• [PROBLEM STATEMENT] Out of the records below, copy all lines in which the word "coordinates" occurs.

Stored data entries
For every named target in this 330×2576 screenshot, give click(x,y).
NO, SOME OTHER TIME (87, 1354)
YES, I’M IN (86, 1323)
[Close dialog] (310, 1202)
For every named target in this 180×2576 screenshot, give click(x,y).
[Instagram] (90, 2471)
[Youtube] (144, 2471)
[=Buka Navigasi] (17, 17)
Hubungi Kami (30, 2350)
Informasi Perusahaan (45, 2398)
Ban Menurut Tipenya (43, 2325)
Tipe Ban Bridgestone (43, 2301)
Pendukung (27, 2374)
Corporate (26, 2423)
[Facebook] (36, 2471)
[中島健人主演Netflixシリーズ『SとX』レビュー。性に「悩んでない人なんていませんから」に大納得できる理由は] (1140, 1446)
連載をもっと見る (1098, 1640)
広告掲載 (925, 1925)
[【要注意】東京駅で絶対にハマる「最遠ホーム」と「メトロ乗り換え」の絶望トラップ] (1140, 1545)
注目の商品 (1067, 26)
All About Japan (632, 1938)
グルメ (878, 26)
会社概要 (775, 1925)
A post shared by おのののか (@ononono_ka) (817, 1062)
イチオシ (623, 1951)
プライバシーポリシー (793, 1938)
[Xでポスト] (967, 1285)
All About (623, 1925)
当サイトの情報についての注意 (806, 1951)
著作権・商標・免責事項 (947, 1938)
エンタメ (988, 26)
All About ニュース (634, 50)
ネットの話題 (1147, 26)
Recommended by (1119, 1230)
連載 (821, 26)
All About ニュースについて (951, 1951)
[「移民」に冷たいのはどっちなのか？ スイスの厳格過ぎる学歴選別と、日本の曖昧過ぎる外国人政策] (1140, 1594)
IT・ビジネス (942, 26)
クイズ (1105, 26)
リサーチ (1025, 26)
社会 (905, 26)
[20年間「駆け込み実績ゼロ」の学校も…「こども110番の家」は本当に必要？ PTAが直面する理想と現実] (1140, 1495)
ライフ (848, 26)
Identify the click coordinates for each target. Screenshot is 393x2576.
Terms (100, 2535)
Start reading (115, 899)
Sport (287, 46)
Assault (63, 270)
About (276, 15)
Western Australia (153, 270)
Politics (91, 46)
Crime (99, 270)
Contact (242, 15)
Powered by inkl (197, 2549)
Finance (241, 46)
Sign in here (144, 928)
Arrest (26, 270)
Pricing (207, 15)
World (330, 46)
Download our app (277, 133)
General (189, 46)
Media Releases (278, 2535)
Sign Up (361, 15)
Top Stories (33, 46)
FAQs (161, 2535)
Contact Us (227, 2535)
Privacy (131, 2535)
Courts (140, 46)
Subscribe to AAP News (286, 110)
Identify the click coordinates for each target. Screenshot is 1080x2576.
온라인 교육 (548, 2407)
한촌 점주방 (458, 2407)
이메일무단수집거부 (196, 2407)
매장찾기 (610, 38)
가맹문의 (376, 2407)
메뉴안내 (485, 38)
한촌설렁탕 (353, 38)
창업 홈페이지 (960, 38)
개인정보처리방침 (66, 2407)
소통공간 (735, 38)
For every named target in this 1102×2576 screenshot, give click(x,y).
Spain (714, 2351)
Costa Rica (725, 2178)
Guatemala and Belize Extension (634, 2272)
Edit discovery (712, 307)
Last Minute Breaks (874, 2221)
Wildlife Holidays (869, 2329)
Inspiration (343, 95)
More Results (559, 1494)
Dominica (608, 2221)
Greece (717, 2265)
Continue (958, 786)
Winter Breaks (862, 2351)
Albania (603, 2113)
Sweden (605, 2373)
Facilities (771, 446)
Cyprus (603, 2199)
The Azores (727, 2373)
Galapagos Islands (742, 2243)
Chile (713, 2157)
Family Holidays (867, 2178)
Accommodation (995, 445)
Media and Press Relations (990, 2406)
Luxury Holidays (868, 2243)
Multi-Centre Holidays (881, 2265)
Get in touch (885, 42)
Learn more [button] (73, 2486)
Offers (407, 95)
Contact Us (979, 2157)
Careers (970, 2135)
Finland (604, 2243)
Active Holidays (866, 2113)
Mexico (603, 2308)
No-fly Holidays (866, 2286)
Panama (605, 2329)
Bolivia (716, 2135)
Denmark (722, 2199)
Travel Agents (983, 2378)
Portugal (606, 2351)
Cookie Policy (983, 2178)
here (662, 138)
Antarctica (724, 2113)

• [WORKED SOLUTION]
Identify the click coordinates for each target. Screenshot is 393x2576.
Identify the click coordinates for each target. Screenshot is 1080x2576.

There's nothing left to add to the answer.